Duration: Self-paced; 20–40 hours to work through carefully with practice.
What you will build: Scripts that touch files, PDFs, Excel, email-ish tasks—mundane magic that saves hours at work.
Pros
- Extremely practical ROI for office workers
- Friendly tone; assumes zero background
Cons
- Less interview-algorithm focus
- Some libraries change—check errata
My take: If you work in an office job and want Python to earn its keep immediately, this is the most pragmatic path on the list.
How I would sequence these
- Codecademy or Python for Everybody for syntax.
- Automate the Boring Stuff or Google IT Automation if you have a job context.
- 100 Days or CS50P for depth and portfolio/problem sets.
You do not need a fancy setup. Install the latest Python 3.12+ from python.org, use VS Code or Cursor with the official Python extension, and create a virtual environment per project the first week—not month six. If a course teaches in-browser only, still mirror exercises locally so skills transfer off-platform.
Add Git on day ten even if the syllabus waits until week four—recruiters expect a GitHub link long before they care which video course you watched. A messy repo with clear README beats a polished certificate with zero commits.
If you bounce between DataCamp ($25/mo) and Codecademy Pro ($34.99/mo), cancel the one you have not opened in fourteen days—subscriptions quietly outperform Udemy sale prices when neglected.

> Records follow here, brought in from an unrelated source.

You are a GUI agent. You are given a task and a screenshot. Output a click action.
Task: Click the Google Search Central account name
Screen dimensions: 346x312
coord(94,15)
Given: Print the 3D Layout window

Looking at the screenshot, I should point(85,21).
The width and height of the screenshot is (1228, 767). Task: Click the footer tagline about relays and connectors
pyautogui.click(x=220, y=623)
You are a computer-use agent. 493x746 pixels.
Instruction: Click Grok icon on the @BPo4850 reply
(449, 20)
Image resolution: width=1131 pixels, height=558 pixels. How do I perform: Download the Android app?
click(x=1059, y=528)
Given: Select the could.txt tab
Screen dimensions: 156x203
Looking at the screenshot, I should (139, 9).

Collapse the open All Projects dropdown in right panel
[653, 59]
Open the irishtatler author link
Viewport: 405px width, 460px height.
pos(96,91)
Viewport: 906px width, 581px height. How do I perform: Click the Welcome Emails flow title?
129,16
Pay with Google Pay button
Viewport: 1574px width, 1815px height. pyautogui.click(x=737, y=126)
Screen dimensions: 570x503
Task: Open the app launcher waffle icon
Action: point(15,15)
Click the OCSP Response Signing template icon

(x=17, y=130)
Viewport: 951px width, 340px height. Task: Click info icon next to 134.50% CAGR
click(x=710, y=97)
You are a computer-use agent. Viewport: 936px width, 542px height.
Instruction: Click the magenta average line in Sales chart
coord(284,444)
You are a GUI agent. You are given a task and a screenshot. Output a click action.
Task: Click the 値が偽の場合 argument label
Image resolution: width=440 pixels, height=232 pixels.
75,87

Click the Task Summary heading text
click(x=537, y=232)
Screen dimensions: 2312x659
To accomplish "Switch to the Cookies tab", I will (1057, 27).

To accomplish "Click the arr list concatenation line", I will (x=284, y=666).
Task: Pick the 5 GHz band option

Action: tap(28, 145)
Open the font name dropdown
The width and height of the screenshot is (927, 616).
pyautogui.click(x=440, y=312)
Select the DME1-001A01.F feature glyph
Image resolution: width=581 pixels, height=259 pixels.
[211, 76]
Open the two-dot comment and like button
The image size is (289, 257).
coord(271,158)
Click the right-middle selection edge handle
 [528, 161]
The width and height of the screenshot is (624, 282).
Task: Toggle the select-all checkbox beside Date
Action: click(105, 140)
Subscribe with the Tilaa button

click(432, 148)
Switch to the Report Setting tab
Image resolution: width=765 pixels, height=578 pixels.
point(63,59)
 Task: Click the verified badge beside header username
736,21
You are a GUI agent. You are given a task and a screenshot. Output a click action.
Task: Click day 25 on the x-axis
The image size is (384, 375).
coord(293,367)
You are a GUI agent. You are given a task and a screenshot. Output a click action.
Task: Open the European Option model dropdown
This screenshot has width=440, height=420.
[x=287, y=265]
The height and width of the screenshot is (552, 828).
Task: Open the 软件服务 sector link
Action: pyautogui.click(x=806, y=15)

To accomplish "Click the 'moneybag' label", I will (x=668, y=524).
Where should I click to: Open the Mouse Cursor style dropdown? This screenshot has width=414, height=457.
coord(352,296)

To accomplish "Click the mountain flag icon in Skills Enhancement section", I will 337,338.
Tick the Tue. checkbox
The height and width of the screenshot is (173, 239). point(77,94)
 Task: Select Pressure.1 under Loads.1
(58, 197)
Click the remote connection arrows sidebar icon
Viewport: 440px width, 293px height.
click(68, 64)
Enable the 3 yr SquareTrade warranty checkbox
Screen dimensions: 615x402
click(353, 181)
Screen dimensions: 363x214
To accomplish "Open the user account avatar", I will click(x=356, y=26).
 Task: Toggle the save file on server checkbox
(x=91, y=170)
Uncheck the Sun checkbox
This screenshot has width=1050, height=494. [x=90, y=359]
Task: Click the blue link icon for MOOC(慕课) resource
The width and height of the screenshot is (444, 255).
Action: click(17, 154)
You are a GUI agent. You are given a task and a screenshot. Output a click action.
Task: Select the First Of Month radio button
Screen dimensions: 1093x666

Mistakes I see beginners repeat
Buying three courses at once during a Udemy sale feels productive; finishing none of them is expensive at any price. Pick one primary track, finish through at least one substantive project you can explain in an interview, then diversify. If you are comparing where to host that learning journey, our platform overview and Coursera vs Udemy comparison keep you from paying twice for the same outcome.
FAQ
What is the best Python course for absolute beginners in 2026?
Python for Everybody if you like lectures; Codecademy Learn Python 3 if you need interactive hand-holding.
Coursera or Udemy for Python?
Coursera for credentials and structure; Udemy for cheap project breadth on sale. See Coursera vs Udemy.
Do I need a certificate to get a Python job?
No—projects matter more. Certificates help some HR filters; use Is Coursera worth it? to decide if paying makes sense.
Can I learn Python free?
Yes—audit MOOCs, use official docs, and grab free tiers. Our free courses guide lists strong $0 entry points across platforms.
Should I learn Python 2 anywhere in 2026?
No—default to Python 3 only. If a course still centers Python 2 without a migration note, treat it as a red flag unless you maintain legacy systems for pay.
How long until I am job-ready?
Depends on role: support scripting might be 3–6 months part-time with Google IT Automation-style content; software engineering usually needs longer, with data structures practice beyond any single beginner course.
Do I need math before Python?
For scripting and web, high school algebra is enough to start. For data science and ML, refresh statistics with Khan Academy or a Coursera stats primer before you drown in formulas—your future notebooks will thank you.